|Draft constitution bans abortion |
SEAN DOUGLAS Thursday, September 7 2006
THE Draft Constitution recently laid by Prime Minister Patrick Manning in Parliament is poised to reignite the debate on abortion, as it seeks to protect human life “from the moment of conception,” sources said yesterday.
The Draft spells out fundamental human rights and freedoms, including clause 5 which enshrines the right to life, liberty and security.
Clause 5(2) states: “Everyone shall have the right to have his life respected and this right shall be protected by law and, in general, from the moment of conception.”
Currently, TT’s laws ban most abortions in Trinidad and Tobago, but in 2000 the pro-choice lobby, Advocates for Safe Parenthood: Improving Reproductive Equity (ASPIRE), initiated a national debate on abortion. ASPIRE drafted a Women’s Pregnancy Bill to allow abortion, and although they complained about a lack of response from the Government, they made international headlines, receiving support from the International Planned Parenthood Federation. With the recent Draft Constitution’s anti-abortion clause, that debate is set to restart, and is likely to reopen rifts in this society on this heartfelt issue.
Yesterday ASPIRE chairman Lynette Seebaran-Suite said the right to life from conception is not a right commonly recognised in Commonwealth constitutions.
More so such a right would have to be balanced against a woman’s right to choose how to space out her family. ASPIRE vice-chairman, Joanna Bharose, asked how the clause in the Draft Constitution would affect the “hundred-and-one” international conventions to which the country was a signatory which address women’s rights, such as the right to choose whether or not to have an abortion. “Does this new Constitution mean that anything we’ve signed goes out the window? Is it saying a woman’s right is not important enough to be respected?”
Bharose said that many elements of the Draft seem dogmatic.

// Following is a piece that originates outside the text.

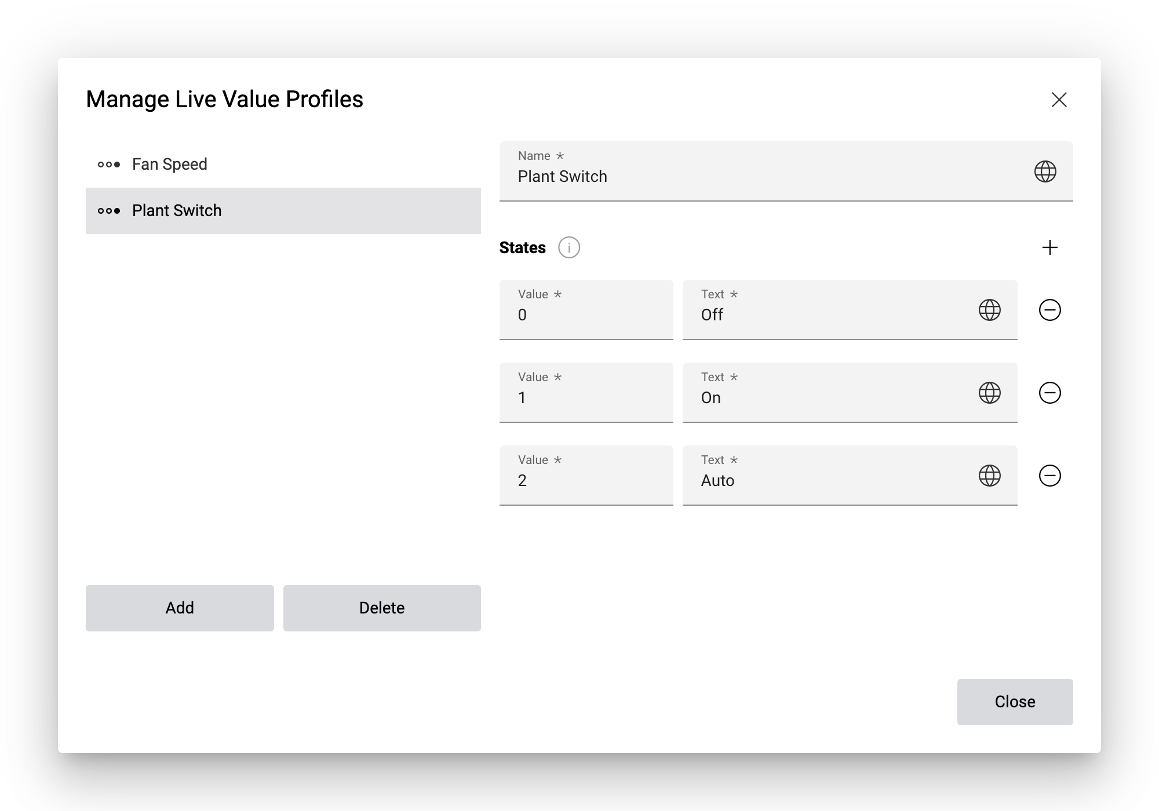Click the dots icon beside Fan Speed
The width and height of the screenshot is (1159, 811).
click(110, 165)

“Certain opinions have taken precedence over people’s basic rights”. Bharose said that unlike other countries which were trying to grant more rights to their citizens, the Draft was retrograde as it changed some basic rights like freedom of speech and people’s right to choose. Bharose said ASPIRE estimated that Trinidad and Tobago has 20,000 abortions annually, of which 4,000 are botched procedures which end up in the “slip and slide” wards of hospitals at a monthly cost to the Government of $1 million.
In contrast, a spokesman for pro-life lobby, the Emmanuel Community of the Roman Catholic Church, welcomed the Draft’s proposed ban on abortion.
He said that contrary to ASPIRE’s aim to permit abortions, the Draft retains the current law. “In light of this provision in the draft Constitution, it appears that the intention is to preserve the position in our laws as regards the Offences Against the Person Act.”
So, why does the Roman Catholic Church oppose abortion? He replied, “Abortion terminates life. We say that life begins at the moment of fertilisation of the egg.” He said a foetus is a separate human individual. “At fertilisation, the 23 chromosomes from the male and the 23 chromosomes from the female, produce 46 chromosomes which make up the individual, so it is a life separate from that of the mother and the father. The pro-abortion people are wrong to say ‘it’s my body’ because you are talking about two separate lives”. He questioned the figures being put out by ASPIRE. In contrast he said a poll by Prof Ramesh Deosaran, had concluded that most people in Trinidad and Tobago oppose abortion.